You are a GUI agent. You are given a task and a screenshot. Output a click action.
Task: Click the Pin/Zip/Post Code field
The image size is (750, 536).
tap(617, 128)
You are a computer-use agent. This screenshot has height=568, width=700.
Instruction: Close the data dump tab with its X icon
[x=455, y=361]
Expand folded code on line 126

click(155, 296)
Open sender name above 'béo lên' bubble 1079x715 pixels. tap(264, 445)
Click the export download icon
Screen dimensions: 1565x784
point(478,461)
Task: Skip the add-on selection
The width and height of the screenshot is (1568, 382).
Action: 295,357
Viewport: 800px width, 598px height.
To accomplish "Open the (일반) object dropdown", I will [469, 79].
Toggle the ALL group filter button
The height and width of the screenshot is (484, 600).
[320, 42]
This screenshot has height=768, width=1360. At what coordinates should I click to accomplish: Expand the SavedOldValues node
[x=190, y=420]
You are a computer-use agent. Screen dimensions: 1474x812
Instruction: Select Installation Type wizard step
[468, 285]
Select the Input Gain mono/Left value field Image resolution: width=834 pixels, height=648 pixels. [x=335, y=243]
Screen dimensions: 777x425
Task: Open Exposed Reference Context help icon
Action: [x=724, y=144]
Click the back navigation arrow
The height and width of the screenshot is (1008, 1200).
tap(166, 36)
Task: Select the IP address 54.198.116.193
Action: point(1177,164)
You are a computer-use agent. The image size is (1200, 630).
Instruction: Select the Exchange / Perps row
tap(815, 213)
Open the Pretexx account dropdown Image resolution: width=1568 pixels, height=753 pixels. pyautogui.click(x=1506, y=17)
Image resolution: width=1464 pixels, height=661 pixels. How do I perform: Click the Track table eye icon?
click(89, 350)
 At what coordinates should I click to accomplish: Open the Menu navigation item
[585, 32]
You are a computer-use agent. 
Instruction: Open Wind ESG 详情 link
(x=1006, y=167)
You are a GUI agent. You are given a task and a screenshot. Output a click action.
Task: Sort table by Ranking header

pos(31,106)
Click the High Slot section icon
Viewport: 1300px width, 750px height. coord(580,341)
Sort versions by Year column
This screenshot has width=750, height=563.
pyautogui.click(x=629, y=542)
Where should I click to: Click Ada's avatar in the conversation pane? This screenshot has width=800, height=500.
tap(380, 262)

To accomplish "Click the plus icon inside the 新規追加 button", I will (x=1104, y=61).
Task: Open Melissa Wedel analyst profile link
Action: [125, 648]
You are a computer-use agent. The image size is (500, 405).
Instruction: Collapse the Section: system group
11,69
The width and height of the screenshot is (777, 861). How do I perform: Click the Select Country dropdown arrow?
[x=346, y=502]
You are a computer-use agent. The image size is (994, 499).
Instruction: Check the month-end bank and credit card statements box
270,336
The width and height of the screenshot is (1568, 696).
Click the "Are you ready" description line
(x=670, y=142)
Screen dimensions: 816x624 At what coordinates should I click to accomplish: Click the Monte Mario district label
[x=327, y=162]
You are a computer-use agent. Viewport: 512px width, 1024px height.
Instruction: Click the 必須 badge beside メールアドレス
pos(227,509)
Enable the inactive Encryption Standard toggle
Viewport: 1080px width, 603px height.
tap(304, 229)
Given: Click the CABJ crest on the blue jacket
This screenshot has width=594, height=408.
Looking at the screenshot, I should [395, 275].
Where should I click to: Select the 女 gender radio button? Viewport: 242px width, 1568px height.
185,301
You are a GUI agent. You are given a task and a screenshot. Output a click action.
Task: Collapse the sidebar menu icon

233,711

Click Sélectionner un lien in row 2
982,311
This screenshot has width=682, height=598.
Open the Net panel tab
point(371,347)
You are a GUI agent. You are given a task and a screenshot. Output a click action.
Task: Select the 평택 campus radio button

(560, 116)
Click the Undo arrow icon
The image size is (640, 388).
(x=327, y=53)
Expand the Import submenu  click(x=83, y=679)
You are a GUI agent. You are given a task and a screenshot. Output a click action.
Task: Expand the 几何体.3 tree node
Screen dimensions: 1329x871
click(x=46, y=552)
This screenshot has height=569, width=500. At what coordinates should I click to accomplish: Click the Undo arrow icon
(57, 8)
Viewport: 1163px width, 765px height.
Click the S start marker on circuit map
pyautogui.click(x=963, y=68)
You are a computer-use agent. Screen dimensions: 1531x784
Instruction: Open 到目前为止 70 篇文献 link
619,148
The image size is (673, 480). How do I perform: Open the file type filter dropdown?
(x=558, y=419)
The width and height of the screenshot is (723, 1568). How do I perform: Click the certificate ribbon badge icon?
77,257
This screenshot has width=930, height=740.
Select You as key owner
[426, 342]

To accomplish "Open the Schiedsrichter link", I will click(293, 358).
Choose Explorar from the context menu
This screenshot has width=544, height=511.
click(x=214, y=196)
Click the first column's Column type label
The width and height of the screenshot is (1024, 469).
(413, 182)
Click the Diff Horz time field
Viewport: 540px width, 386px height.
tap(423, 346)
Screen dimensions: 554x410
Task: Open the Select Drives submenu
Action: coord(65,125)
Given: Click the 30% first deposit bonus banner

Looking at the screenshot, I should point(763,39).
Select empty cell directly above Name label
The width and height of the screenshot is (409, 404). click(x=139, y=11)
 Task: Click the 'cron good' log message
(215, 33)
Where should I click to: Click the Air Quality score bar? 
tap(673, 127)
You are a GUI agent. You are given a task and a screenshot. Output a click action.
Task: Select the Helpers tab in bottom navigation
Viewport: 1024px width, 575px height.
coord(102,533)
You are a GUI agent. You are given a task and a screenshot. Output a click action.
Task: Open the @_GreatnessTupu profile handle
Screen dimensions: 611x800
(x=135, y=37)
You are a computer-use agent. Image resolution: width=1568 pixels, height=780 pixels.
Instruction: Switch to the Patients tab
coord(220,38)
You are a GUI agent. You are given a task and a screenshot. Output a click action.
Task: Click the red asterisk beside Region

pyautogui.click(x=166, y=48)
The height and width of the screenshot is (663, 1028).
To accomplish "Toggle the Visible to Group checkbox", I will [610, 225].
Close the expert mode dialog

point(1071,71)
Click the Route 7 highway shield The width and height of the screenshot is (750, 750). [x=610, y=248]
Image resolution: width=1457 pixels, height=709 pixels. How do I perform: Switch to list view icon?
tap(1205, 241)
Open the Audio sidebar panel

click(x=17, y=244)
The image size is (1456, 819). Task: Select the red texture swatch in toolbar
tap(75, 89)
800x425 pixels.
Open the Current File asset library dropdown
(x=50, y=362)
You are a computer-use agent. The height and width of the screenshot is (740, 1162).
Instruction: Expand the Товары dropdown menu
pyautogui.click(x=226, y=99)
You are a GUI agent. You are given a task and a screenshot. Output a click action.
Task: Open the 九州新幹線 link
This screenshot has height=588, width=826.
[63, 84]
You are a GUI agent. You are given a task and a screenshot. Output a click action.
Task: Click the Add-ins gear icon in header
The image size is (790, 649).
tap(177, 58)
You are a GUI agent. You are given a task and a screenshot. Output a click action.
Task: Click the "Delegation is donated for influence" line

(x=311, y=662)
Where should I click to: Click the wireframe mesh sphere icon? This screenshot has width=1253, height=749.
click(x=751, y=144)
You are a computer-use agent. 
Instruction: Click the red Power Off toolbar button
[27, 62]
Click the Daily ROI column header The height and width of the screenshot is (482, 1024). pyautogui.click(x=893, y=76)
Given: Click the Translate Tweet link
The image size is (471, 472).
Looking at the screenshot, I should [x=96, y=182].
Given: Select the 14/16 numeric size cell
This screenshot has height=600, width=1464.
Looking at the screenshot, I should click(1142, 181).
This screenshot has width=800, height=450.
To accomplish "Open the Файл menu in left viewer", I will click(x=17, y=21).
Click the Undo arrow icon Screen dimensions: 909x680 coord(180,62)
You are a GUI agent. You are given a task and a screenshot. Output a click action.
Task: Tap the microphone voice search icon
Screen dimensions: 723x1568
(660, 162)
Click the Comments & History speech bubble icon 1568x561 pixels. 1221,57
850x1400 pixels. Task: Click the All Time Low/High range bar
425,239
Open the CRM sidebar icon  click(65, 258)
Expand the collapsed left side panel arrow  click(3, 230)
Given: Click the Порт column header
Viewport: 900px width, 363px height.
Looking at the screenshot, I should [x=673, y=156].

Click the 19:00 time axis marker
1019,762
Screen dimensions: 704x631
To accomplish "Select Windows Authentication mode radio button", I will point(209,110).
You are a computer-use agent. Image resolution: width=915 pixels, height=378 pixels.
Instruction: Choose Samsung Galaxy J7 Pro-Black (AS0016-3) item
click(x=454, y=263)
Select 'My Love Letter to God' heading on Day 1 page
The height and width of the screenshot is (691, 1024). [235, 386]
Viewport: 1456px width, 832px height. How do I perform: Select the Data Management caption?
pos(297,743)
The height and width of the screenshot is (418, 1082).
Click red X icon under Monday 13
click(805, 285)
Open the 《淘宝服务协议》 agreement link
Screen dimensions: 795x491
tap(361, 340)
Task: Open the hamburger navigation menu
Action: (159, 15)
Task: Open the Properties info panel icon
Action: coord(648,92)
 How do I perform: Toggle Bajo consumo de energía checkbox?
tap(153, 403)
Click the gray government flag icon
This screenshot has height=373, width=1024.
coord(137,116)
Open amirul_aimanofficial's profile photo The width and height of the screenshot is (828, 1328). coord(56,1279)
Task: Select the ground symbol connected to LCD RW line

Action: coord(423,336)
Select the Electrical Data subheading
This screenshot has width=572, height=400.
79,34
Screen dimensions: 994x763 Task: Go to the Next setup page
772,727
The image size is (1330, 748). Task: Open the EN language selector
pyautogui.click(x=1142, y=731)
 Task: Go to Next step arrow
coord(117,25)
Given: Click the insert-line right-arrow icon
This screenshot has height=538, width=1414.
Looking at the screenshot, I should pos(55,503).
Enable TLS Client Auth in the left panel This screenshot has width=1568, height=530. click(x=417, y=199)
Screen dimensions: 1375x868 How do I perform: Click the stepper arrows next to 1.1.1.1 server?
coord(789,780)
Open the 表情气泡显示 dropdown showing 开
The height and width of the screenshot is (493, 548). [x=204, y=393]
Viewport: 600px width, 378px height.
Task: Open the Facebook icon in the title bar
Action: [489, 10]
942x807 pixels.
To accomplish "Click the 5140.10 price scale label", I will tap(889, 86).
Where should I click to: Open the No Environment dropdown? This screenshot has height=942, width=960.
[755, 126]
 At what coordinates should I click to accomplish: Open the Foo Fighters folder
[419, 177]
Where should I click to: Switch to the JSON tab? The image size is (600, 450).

******

• _WHAT TO DO_: Transcribe the records above exactly, from the opening line down to and including the line with "Click the back navigation arrow".

• _EXERCISE OUTPUT_:
You are a GUI agent. You are given a task and a screenshot. Output a click action.
Task: Click the Pin/Zip/Post Code field
The image size is (750, 536).
tap(617, 128)
You are a computer-use agent. This screenshot has height=568, width=700.
Instruction: Close the data dump tab with its X icon
[x=455, y=361]
Expand folded code on line 126

click(155, 296)
Open sender name above 'béo lên' bubble 1079x715 pixels. tap(264, 445)
Click the export download icon
Screen dimensions: 1565x784
point(478,461)
Task: Skip the add-on selection
The width and height of the screenshot is (1568, 382).
Action: 295,357
Viewport: 800px width, 598px height.
To accomplish "Open the (일반) object dropdown", I will [469, 79].
Toggle the ALL group filter button
The height and width of the screenshot is (484, 600).
[320, 42]
This screenshot has height=768, width=1360. At what coordinates should I click to accomplish: Expand the SavedOldValues node
[x=190, y=420]
You are a computer-use agent. Screen dimensions: 1474x812
Instruction: Select Installation Type wizard step
[468, 285]
Select the Input Gain mono/Left value field Image resolution: width=834 pixels, height=648 pixels. [x=335, y=243]
Screen dimensions: 777x425
Task: Open Exposed Reference Context help icon
Action: [x=724, y=144]
Click the back navigation arrow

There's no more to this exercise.